I attended a workshop this past week headlined by Dr. John Arden, a Psychologist and author. His regular folk friendly book is called Rewire Your Brain (Arden, J. B. (2010). Rewire your brain: Think your way to a better life. John Wiley & Sons.). In it you will find all sorts of interesting things about brain anatomy, neurochemistry and the oft referred to “brain plasticity” that is all the rage in much of the literature on changing behaviours or understanding why behaviours may be hard to change.
There was a lot about the workshop I liked and a little chunk I hated. I will get that chunk out of the way first because it’s relevant to the blog and then move on to the things I liked that are also relevant to everyone.
Brain health, mental health and physical health are all related (no surprise here). He spent a lot of the time explaining the importance of “neurogenesis” which is essentially the production of new connections in the brain. Making new connections, especially in the front part of the brain and the parts of the brain important in regulating stress, contributes hugely to resiliency in mental health.
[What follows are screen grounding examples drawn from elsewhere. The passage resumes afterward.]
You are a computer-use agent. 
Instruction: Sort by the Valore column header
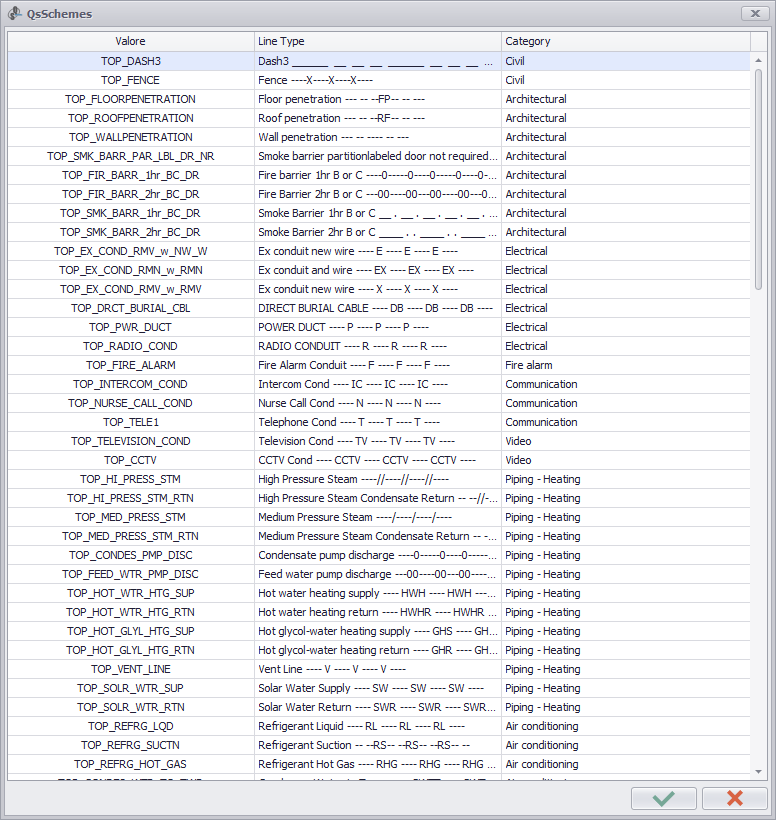(130, 41)
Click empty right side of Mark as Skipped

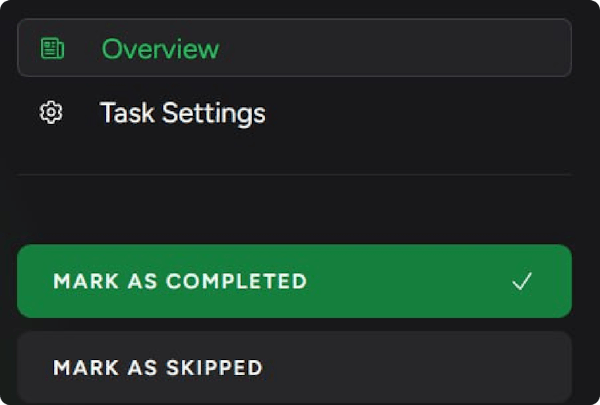450,367
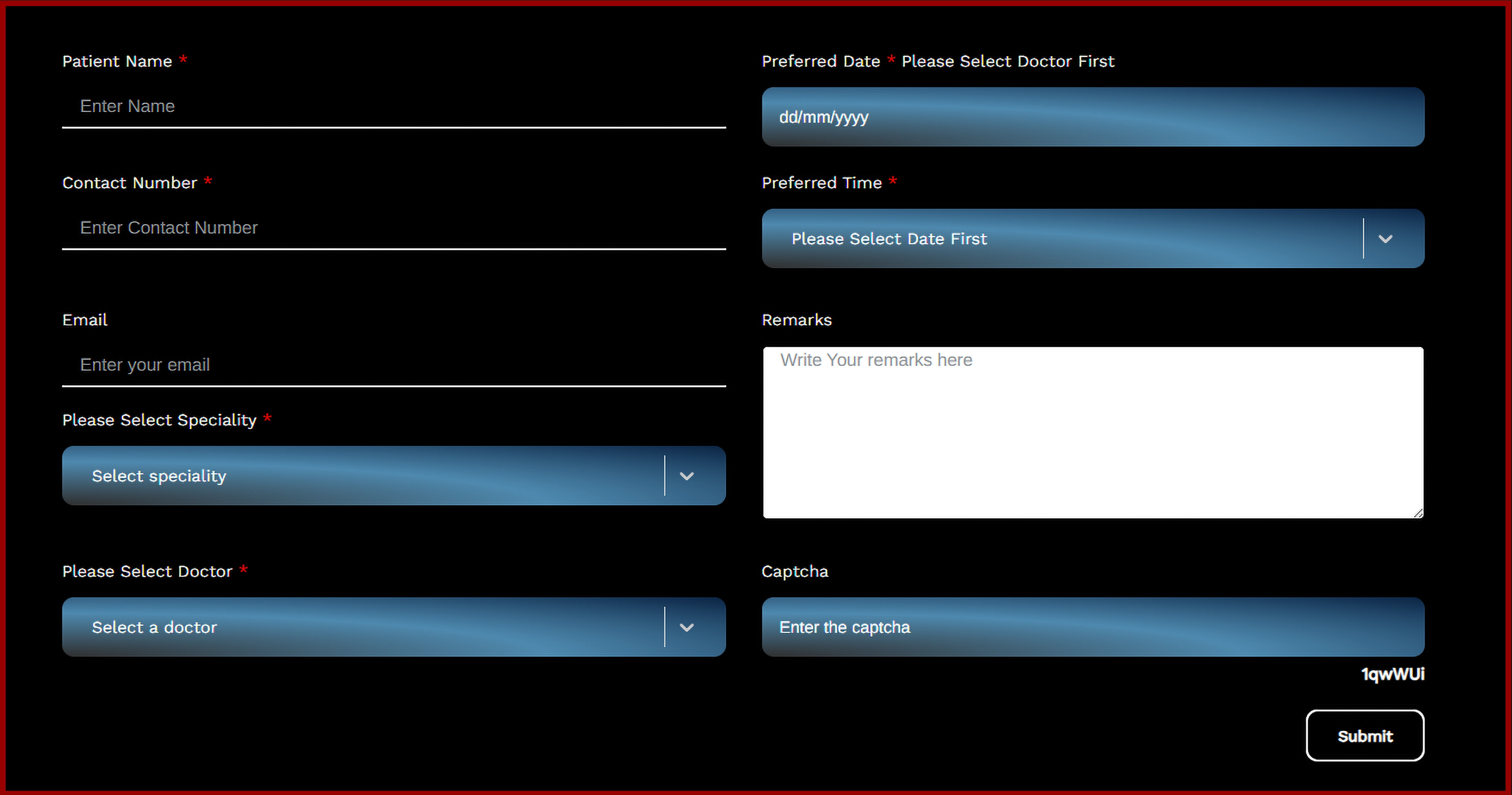Click the remarks box resize handle
This screenshot has width=1512, height=795.
[1418, 513]
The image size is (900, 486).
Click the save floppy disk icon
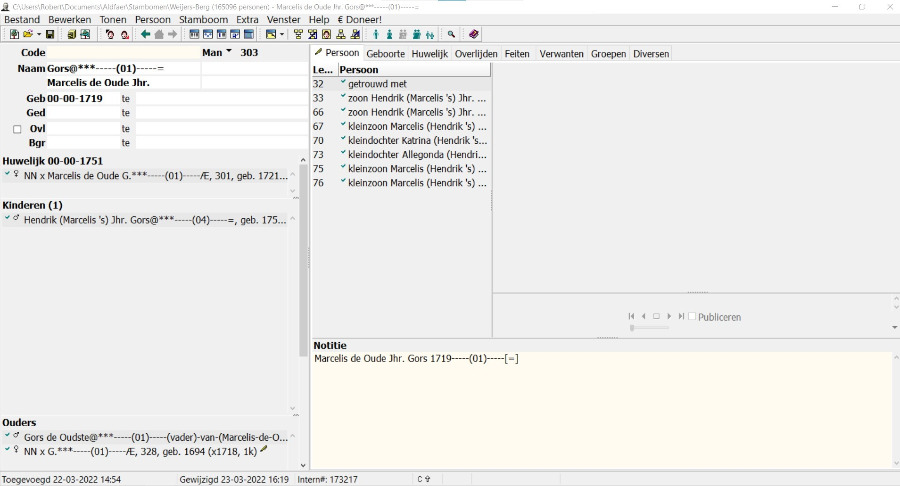pyautogui.click(x=50, y=35)
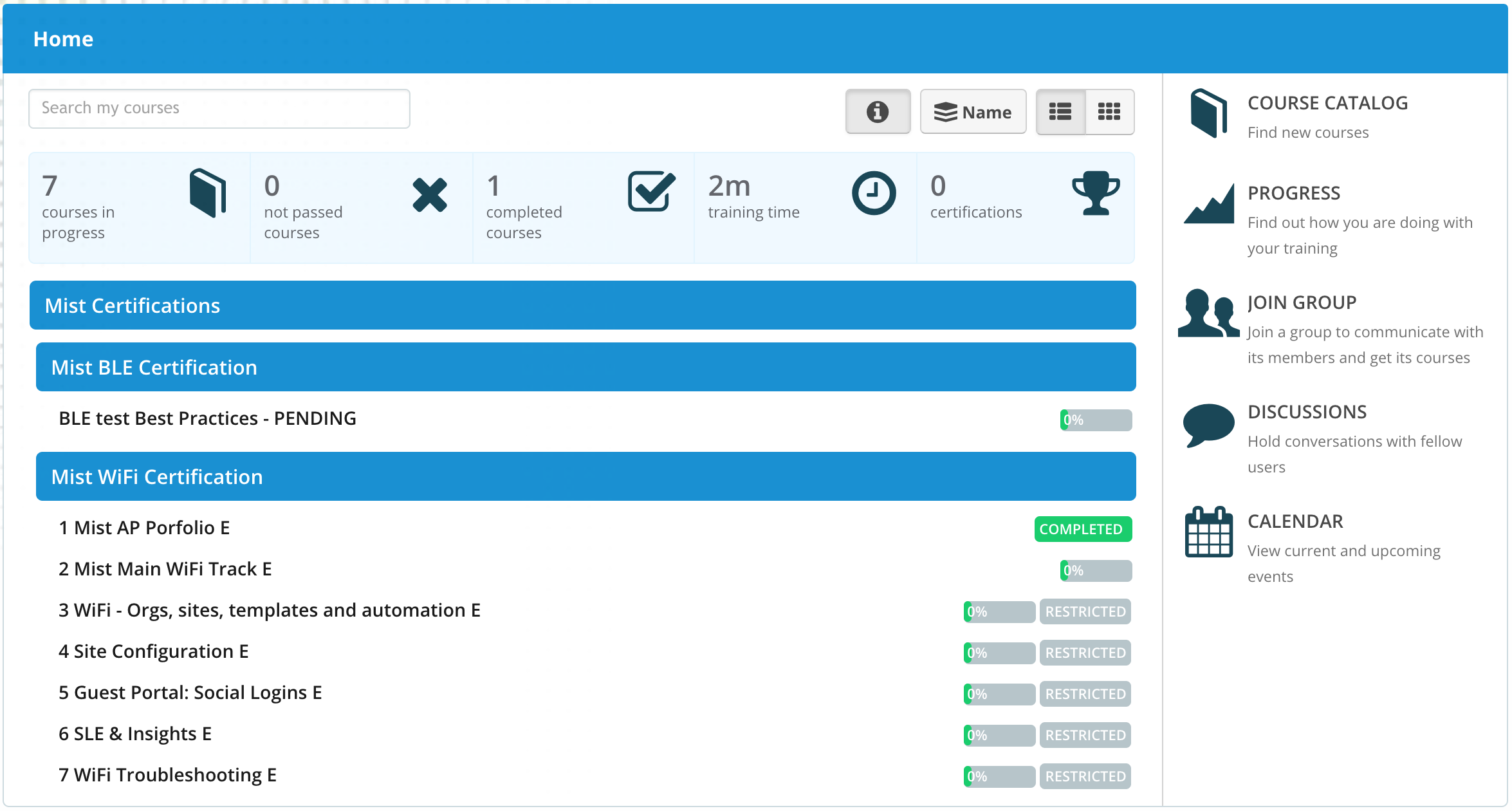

His position is that without a functioning capacity to create these connections, people have a very much harder time recovering from stress and trauma, leading to various anxiety mediated and mood disorders.
So what inhibits neurogenesis? Aging, Chronically high cortisol, Pot and Obesity.
What promotes it? Excercise, Fasting, Fewer calories consumed, Food Quality (especially the presence of high quality Omega 3) and Weight loss.
Sigh. What is wrong with this list? He didn’t highlight the studies that he based this stuff on but I did pay very close attention to how he talked about these things. The thing that made me very miffed was his constant and consistent conflation of “Obesity” with lack of exercise and poor food choices. He went on for a while about the production of pro-inflammatory cytokines by fat cells and talked about metabolic syndrome. It is believed that these chemicals are a big part of why our moods go to hell when we are chronically stressed and not doing enough good things for the body. The articles you see about depression really being about inflammation are based on this science. These are medical facts. But he basically said “tell your clients they have to lose weight to get better”. Great, a prescription with a 95% failure rate. Set ’em up for failure, I’m in. He didn’t acknowledge that BMI measurements of obesity often don’t mean squat. He didn’t acknowledge that fat people can be fit and lacking any other markers of metabolic syndrome. He even said (astoundingly) that if you are going to put on weight, you should put it on as a pear shape instead of apple, as if this is a conscious choice. I was so angry at this point I couldn’t speak. And what made me angrier was the fact that he was clearly utterly well meaning and a victim of the blank spots in his particular silo of knowledge. ON TOP OF THAT, he was talking to an audience of mostly women.*FEMINIST HULK SMASH*
Okay, enough of that. The good news here, however, was the reiteration of the connection of exercise with improved mental health outcomes. Exercise has been shown to have epigenetic effects on the brain, which means it promotes turning on gene expressions related to nuero-plasticity. It promotes the production of various growth factors in the brain which means more connections are formed. It promotes activity between those connections and, in a fairly dumbed down nutshell, the activity (especially in the left frontal cortex) allows for better mood, learning and adaptivity to adversity. Basically, it’s magic.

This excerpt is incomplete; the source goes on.